Ein Plädoyer für das JETZT
„Wenn du erst dein Studium abgeschlossen hast und in Lohn und Brot bist, wird alles gut“, sagten mir während meines Studiums enge Verwandte, um mich über Durststrecken hinwegzutrösten. Was lieb gemeint war, hinterließ bei mir einen bitteren Nebengeschmack: ich wußte, daß mit dem Studienabschluß eben nicht alles in trockenen Tüchern sein würde, und die Festanstellung ist längst kein Garant für Wohlstand mehr. Zudem beeinträchtigten manche von diesen Sorgen mein Studium auch. Nun kann ich diesen (mir sehr lieben) Menschen zugute halten, daß sie aus einer Generation stammten, in der Berufstätigkeit und vor allem eine Festanstellung, namentlich als Akademiker, noch eher und zuverlässiger zu materieller Sicherheit führte als heute. Doch die Logik des „Entweder oder“ dahinter – entweder es geht mir jetzt gut ODER später – hat mir schon immer mißfallen. Zudem bin ich kein Mensch, der sich allzu lang mit vagen Hoffnungen auf eine schöne Zukunft vertrösten läßt.

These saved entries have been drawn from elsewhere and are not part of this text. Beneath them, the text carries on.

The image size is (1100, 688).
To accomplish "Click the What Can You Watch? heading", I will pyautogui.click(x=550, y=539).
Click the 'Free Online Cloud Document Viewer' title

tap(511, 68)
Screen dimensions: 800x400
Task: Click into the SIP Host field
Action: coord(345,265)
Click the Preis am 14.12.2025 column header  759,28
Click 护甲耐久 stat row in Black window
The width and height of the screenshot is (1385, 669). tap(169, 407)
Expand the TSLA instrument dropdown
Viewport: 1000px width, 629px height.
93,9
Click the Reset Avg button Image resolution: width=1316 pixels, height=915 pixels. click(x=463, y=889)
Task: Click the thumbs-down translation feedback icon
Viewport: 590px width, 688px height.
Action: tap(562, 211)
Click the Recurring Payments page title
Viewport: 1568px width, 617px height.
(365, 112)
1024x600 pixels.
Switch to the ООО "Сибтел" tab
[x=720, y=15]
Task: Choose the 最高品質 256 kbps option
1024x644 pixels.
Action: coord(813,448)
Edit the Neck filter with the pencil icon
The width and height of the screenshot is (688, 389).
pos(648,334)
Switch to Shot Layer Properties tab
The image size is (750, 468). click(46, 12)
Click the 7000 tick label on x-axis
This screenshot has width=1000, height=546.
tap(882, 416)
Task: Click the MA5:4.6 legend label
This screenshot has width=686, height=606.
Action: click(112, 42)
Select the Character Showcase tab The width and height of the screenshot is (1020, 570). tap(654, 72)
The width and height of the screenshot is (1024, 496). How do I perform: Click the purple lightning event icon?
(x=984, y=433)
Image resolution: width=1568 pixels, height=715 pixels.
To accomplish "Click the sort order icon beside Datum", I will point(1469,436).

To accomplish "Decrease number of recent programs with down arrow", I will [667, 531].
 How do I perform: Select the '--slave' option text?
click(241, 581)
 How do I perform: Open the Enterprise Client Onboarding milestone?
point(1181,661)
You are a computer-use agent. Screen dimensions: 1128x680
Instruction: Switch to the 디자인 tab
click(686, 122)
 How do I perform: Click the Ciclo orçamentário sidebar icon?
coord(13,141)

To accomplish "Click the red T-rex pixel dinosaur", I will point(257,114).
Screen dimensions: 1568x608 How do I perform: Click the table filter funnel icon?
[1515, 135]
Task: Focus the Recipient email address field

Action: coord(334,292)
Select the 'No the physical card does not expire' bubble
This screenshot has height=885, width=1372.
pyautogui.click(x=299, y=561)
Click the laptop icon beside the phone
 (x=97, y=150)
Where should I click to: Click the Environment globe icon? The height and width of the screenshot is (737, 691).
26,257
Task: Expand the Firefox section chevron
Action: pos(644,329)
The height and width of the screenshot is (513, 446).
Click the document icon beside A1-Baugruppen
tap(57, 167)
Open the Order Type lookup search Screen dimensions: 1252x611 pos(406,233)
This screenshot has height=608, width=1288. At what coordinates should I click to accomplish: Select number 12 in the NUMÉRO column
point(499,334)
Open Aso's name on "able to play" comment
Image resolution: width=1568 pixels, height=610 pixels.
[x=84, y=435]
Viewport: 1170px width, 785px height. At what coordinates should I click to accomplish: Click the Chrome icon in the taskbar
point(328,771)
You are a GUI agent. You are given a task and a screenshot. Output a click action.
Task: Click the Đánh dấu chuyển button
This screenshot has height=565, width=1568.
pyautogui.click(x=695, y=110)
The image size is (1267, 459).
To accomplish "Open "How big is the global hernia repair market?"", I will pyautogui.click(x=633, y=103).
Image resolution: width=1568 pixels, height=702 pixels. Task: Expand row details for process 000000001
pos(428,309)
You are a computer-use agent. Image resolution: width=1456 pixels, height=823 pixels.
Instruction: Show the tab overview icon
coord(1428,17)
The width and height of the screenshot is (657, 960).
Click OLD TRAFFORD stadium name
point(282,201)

Sehen wir einem ins Auge: Die Zukunft ist unsicher. Sie kommt selten so, wie wir uns das vorher vorgestellt haben. „Wenn ich erst XY habe, wird alles gut“ ist eine Illusion. Nach dem Studienabschluß kommt vielleicht erst einmal eine längere Jobsuche, bin ich fest angestellt, habe ich da vielleicht Sorgen mit Kunden oder Kollegen; mache ich mich selbständig, erweist sich meine Geschäftsidee vielleicht nicht als tragfähig genug; habe ich eine tolle Wohnung gefunden, ist sie vielleicht renovierungsbedürftig. Habe ich eine/n Partner/in gefunden, den/die ich liebe, gibt es vielleicht bei aller Liebe auch Streit und Konflikte. Aber das Schöne an all diesen möglichen zukünftigen Kümmernissen ist: es ist vollkommen müßig, sich den Kopf darüber zu zerbrechen. Sie können eintreffen, müssen das aber nicht, und kein Mensch kann allen negativen Entwicklungen zuvorkommen. Sorgen kommen und gehen – in jeder Lebenssituation.
Das Jetzt ist der einzige Moment, in dem ich tatsächlich etwas tun kann und auch der einzige Moment, in dem ich das Leben genießen kann. Dabei gibt es kein Entweder-Oder: Vieles, was mich Zielen wirklich näher bringt, tue ich genau wegen dieses Wissens mit Freude. Ziele sind für mich inspirierend und geben mir Richtung, aber wer hält nicht auf einer Wanderung einmal inne und genießt die Aussicht?
In diesem Sinne: genießt Euer Leben – und verzeiht mir diesen pathetischen Ausbruch: das wollte ich mal loswerden.